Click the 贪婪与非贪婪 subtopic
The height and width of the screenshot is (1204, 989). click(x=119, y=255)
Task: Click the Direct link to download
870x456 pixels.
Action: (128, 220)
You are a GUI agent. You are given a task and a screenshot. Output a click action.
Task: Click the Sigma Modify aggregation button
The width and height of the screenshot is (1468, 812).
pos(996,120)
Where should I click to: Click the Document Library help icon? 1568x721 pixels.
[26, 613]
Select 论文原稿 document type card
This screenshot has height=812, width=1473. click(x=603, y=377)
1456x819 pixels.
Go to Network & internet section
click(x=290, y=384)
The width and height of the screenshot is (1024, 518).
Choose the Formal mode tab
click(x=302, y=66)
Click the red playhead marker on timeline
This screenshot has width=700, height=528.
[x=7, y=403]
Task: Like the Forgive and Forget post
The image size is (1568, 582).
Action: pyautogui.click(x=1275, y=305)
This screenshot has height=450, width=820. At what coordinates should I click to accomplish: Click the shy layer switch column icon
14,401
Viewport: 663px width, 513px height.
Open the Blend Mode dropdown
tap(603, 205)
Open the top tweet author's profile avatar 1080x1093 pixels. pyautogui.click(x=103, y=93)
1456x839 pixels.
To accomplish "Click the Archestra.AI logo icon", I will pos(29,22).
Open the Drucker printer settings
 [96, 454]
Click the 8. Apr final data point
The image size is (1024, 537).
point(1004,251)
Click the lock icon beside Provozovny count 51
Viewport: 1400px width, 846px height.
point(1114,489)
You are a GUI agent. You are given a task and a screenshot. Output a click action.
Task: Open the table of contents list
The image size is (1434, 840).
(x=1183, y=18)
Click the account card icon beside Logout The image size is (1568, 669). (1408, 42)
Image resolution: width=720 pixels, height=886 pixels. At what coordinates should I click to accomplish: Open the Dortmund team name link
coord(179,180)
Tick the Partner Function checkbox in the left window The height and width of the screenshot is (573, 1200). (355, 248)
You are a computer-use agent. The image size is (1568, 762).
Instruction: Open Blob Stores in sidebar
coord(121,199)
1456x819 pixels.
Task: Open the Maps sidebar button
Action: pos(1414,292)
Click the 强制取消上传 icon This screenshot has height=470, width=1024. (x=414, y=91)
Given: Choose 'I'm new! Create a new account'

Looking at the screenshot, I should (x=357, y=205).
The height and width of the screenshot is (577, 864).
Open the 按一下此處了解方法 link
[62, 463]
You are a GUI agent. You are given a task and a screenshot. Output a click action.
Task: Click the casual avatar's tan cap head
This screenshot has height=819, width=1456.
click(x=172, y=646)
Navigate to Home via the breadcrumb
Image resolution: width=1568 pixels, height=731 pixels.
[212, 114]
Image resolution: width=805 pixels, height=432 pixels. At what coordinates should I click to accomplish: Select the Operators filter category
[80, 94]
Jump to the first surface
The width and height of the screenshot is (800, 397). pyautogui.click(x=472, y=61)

● ● ● ● ●

> What you will do
Update the listing above by replacing every "GUI agent" with "screen assistant", and leave everything else unchanged.

> Solution for this exercise
Click the 贪婪与非贪婪 subtopic
The height and width of the screenshot is (1204, 989). click(x=119, y=255)
Task: Click the Direct link to download
870x456 pixels.
Action: (128, 220)
You are a screen assistant. You are given a task and a screenshot. Output a click action.
Task: Click the Sigma Modify aggregation button
The width and height of the screenshot is (1468, 812).
pos(996,120)
Where should I click to: Click the Document Library help icon? 1568x721 pixels.
[26, 613]
Select 论文原稿 document type card
This screenshot has height=812, width=1473. click(x=603, y=377)
1456x819 pixels.
Go to Network & internet section
click(x=290, y=384)
The width and height of the screenshot is (1024, 518).
Choose the Formal mode tab
click(x=302, y=66)
Click the red playhead marker on timeline
This screenshot has width=700, height=528.
[x=7, y=403]
Task: Like the Forgive and Forget post
The image size is (1568, 582).
Action: pyautogui.click(x=1275, y=305)
This screenshot has height=450, width=820. At what coordinates should I click to accomplish: Click the shy layer switch column icon
14,401
Viewport: 663px width, 513px height.
Open the Blend Mode dropdown
tap(603, 205)
Open the top tweet author's profile avatar 1080x1093 pixels. pyautogui.click(x=103, y=93)
1456x839 pixels.
To accomplish "Click the Archestra.AI logo icon", I will pos(29,22).
Open the Drucker printer settings
 [96, 454]
Click the 8. Apr final data point
The image size is (1024, 537).
point(1004,251)
Click the lock icon beside Provozovny count 51
Viewport: 1400px width, 846px height.
point(1114,489)
You are a screen assistant. You are given a task and a screenshot. Output a click action.
Task: Open the table of contents list
The image size is (1434, 840).
(x=1183, y=18)
Click the account card icon beside Logout The image size is (1568, 669). (1408, 42)
Image resolution: width=720 pixels, height=886 pixels. At what coordinates should I click to accomplish: Open the Dortmund team name link
coord(179,180)
Tick the Partner Function checkbox in the left window The height and width of the screenshot is (573, 1200). (355, 248)
You are a computer-use agent. The image size is (1568, 762).
Instruction: Open Blob Stores in sidebar
coord(121,199)
1456x819 pixels.
Task: Open the Maps sidebar button
Action: pos(1414,292)
Click the 强制取消上传 icon This screenshot has height=470, width=1024. (x=414, y=91)
Given: Choose 'I'm new! Create a new account'

Looking at the screenshot, I should (x=357, y=205).
The height and width of the screenshot is (577, 864).
Open the 按一下此處了解方法 link
[62, 463]
You are a screen assistant. You are given a task and a screenshot. Output a click action.
Task: Click the casual avatar's tan cap head
This screenshot has height=819, width=1456.
click(x=172, y=646)
Navigate to Home via the breadcrumb
Image resolution: width=1568 pixels, height=731 pixels.
[212, 114]
Image resolution: width=805 pixels, height=432 pixels. At what coordinates should I click to accomplish: Select the Operators filter category
[80, 94]
Jump to the first surface
The width and height of the screenshot is (800, 397). pyautogui.click(x=472, y=61)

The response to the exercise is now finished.